According to the FDA, there was “a lack of substantial evidence consisting of adequate and well-controlled investigations” demonstrating that the therapy would be effective under the proposed conditions of use. The agency added that the application “failed to demonstrate efficacy in adequate and well controlled studies in the treatment of signs and symptoms of dry eye disease.”
Regulators pointed to “inconsistency of study results,” which raised “serious concerns about the reliability and meaningfulness of the positive findings.” As a result, the FDA concluded that “the totality of evidence from the completed clinical trials does not support the effectiveness of the product.”
The agency did not identify any safety or manufacturing issues in its review, in line with earlier assessments of reproxalap. Aldeyra noted that the FDA had provided draft labeling in December 2025 and again in March 2026, although final label negotiations were not completed.
The FDA suggested that the company investigate the causes behind the unsuccessful trials and determine whether specific patient groups might benefit from reproxalap. However, the agency did not recommend conducting additional clinical studies or submitting further confirmatory evidence.

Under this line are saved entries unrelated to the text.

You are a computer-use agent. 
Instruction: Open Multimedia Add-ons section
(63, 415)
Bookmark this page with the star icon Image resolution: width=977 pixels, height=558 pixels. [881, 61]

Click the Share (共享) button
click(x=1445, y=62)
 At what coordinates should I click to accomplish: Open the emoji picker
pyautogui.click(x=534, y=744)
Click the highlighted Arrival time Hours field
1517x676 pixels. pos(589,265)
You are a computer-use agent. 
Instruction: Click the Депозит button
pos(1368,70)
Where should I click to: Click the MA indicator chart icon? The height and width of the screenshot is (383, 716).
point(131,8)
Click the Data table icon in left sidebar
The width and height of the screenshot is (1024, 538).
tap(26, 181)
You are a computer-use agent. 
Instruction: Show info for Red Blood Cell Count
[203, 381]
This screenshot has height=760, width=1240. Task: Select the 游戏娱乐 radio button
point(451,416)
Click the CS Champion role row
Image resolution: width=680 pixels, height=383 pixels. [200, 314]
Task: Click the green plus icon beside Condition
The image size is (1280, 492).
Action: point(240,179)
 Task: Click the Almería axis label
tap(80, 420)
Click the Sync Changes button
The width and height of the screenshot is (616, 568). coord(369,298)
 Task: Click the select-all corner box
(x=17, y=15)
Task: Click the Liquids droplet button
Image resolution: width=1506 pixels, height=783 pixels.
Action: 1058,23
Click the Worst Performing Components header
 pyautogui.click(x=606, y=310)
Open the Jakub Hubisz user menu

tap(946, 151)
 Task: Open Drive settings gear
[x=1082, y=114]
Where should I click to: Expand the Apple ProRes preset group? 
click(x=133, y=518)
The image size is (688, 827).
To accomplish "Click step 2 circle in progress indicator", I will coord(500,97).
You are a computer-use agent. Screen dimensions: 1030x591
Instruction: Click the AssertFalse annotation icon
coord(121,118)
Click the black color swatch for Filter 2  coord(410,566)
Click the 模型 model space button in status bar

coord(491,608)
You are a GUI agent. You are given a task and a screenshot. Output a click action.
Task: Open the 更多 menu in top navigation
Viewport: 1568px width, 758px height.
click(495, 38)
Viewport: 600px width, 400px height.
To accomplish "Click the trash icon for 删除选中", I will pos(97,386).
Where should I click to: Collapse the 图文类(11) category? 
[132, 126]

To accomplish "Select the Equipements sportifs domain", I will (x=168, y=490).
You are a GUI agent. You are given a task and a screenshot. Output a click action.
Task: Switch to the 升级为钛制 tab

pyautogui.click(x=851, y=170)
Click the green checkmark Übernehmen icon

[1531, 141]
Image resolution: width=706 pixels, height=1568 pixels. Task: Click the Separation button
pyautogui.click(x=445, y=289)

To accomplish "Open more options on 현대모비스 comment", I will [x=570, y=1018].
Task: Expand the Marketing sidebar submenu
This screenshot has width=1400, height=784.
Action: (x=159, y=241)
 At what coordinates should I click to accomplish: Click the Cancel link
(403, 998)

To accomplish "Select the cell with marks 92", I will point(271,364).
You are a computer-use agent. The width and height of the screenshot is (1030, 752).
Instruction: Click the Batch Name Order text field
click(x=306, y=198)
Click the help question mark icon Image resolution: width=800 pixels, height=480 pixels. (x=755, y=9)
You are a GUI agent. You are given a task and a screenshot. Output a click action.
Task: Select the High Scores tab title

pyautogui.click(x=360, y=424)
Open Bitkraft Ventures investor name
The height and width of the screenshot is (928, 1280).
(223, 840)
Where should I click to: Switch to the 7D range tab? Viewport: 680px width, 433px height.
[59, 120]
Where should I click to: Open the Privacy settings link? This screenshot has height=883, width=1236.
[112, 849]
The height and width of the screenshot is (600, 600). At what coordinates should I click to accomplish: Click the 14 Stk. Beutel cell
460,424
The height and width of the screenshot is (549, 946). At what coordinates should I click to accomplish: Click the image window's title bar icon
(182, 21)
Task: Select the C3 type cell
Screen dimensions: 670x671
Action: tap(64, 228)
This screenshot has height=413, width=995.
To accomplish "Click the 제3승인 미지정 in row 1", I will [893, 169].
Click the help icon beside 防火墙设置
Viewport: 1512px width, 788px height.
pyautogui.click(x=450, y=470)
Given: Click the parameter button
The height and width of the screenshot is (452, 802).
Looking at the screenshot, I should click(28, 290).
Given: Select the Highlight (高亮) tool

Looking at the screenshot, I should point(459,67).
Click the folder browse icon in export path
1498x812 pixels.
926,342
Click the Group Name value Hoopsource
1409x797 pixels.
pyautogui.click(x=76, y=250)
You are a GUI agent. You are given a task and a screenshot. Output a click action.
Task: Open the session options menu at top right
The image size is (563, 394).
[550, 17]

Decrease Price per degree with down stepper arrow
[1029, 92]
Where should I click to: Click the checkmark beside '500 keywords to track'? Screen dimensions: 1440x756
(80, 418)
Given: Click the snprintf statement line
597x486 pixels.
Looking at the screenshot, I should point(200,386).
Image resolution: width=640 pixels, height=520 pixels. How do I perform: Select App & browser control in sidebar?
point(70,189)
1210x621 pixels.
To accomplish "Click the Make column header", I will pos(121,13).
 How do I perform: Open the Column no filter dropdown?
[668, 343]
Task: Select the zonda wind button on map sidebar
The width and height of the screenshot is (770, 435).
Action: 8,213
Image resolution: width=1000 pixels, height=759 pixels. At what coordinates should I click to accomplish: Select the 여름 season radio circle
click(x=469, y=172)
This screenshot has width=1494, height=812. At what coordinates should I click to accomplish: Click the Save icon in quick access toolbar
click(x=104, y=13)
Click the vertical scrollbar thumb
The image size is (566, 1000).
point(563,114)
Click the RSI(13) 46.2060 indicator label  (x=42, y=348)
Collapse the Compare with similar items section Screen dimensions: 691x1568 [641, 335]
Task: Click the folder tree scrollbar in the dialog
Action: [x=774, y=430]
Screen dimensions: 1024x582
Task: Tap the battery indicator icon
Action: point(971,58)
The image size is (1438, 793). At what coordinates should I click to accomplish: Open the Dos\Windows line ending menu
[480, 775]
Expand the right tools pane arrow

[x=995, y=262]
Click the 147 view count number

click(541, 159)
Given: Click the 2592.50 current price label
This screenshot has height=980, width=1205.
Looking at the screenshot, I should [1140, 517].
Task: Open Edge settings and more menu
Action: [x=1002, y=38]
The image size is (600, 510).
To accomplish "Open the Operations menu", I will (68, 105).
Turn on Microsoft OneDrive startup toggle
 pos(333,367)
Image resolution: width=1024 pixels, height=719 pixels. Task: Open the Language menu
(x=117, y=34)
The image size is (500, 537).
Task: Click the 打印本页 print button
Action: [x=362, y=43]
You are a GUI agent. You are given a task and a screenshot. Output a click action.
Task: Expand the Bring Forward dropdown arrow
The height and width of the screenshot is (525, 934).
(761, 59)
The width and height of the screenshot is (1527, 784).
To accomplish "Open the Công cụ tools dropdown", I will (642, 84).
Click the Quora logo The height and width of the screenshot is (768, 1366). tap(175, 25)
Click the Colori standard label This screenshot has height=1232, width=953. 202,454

Aldeyra said it does not currently intend to launch new clinical trials for the drug and plans to request a Type A meeting with the FDA to clarify what steps may be required to move the application forward. Under Prescription Drug User Fee Act guidelines, the meeting is expected to take place within 30 days of the request.
As of December 31, 2025, the company reported approximately $70 million in cash, cash equivalents and marketable securities, which it said should be sufficient to fund operations through 2028.
Based in Lexington, Massachusetts, Aldeyra Therapeutics focuses on developing treatments for immune-mediated conditions. Its pipeline includes RASP modulators as well as ADX-2191, a therapy being developed for retinal diseases.